> PASSAGE PROVIDED:
*** Begin section ***

Many IoT frameworks comprise of devices from different vendors. In the absence of standardization, many producers follow their own specifications guidelines while producing smart gadgets. This may create software conflict among many devices working in a single IoT network. The conflict may give rise to security challenges. To tackle this issue, there should be a global or vendor level consensus among IoT manufacturers to ensure the interoperability of IoT devices without compromising network security.
Internal Security Challenges
Internal security challenges often arise due to human errors. For instance, a Wifi dedicated to IoT network is often used by the employees to connect their personnel mobile devices and tablets. According to a mobile security study conducted by the United States of Homeland Security (DHS)1, mobile users are vulnerable to a number of cyber-attacks including DOS, information disclosure, spoofing, and information tampering attacks. Therefore, users should not be allowed to use or access organization resources from unauthorized gadgets like personnel mobile devices.
Lack of Physical Security
An IoT network may comprise sensors and other smart devices that are deployed in an open or unsecured environment. Physical access to these devices may allow hackers to physically tamper the devices, inject malware, or extract information using peripheral devices. The physical security of these IoT devices is as important as securing the devices from a virtual cyber-attack.
Use of Default Credentials
Many IoT devices come with publically known default usernames and passwords. It is also a fact that a large number of people and organizations don’t bother to change these default credentials, offering an easy opportunity to hackers. Mirai botnet is an example of a similar cyber-attack where the malware managed to infect around 600,000 IoT devices that were using the default secret credentials. The users must change the default credentials to avoid password brute-force attacks. The vendors must ensure that the users update the default passwords during the first interaction or deployment phase of the IoT devices.

*** End section ***

Data drawn from a collection:
*** Begin section ***

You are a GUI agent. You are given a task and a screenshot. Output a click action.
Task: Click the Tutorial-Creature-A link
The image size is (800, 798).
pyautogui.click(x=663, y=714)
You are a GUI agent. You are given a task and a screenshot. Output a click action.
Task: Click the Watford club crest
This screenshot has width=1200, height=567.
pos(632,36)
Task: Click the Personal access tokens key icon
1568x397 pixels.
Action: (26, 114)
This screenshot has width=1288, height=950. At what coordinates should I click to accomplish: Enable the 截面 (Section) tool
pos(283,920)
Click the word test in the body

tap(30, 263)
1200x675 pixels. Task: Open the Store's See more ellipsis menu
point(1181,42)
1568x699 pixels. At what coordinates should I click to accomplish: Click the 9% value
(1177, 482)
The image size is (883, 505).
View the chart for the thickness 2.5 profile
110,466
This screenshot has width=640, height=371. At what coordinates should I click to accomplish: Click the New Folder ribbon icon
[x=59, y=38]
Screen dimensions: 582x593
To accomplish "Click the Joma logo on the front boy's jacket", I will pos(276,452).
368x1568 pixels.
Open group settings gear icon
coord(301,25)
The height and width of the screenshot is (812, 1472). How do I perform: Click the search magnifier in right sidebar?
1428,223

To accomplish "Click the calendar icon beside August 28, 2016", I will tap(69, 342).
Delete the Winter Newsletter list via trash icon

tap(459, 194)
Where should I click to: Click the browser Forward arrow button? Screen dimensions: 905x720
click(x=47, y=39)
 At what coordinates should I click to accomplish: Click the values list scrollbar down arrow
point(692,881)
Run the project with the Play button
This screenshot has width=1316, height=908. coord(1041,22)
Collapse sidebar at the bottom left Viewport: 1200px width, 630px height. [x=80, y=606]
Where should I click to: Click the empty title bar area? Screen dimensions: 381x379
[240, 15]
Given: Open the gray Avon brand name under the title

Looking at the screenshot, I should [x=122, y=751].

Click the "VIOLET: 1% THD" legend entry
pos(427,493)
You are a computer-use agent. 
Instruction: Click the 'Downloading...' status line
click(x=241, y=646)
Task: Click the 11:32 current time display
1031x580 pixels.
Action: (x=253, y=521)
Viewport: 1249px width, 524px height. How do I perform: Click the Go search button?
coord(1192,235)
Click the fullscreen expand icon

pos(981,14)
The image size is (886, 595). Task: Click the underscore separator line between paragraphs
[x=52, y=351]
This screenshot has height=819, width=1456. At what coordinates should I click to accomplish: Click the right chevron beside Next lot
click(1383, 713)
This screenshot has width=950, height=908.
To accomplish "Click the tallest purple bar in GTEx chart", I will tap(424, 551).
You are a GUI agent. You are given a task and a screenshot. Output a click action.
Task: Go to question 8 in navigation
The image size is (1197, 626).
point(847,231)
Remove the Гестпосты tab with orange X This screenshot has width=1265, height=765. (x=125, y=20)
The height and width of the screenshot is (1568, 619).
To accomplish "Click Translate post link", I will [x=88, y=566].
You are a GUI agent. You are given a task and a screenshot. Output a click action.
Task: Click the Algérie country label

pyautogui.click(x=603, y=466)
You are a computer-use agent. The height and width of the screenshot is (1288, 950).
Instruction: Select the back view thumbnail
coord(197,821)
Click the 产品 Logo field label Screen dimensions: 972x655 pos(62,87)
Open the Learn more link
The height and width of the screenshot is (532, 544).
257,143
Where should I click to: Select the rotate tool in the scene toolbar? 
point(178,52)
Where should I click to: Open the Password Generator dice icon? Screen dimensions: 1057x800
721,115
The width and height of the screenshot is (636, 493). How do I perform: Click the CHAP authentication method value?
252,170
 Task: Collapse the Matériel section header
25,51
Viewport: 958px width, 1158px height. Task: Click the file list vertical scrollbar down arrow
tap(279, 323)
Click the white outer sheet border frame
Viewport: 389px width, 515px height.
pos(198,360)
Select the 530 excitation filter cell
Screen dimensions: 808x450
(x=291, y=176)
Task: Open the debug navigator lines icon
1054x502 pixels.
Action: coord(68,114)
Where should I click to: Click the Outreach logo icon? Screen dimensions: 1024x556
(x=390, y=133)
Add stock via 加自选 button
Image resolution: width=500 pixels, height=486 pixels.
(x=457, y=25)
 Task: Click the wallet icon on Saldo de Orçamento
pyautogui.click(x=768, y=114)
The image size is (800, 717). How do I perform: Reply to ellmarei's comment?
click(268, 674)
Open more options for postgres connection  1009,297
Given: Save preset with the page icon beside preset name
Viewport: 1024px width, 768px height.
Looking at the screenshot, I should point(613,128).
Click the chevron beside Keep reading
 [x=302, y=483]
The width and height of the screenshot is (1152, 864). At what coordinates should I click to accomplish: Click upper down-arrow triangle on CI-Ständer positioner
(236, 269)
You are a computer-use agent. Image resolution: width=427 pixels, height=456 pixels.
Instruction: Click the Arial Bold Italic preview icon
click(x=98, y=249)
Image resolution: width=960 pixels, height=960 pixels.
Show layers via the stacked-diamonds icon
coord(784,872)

*** End section ***

> WORK TASK: Can you retype everything in the IoT security passage from "Use of Default" down to "the IoT devices."?

> TASK RESPONSE:
Use of Default Credentials
Many IoT devices come with publically known default usernames and passwords. It is also a fact that a large number of people and organizations don’t bother to change these default credentials, offering an easy opportunity to hackers. Mirai botnet is an example of a similar cyber-attack where the malware managed to infect around 600,000 IoT devices that were using the default secret credentials. The users must change the default credentials to avoid password brute-force attacks. The vendors must ensure that the users update the default passwords during the first interaction or deployment phase of the IoT devices.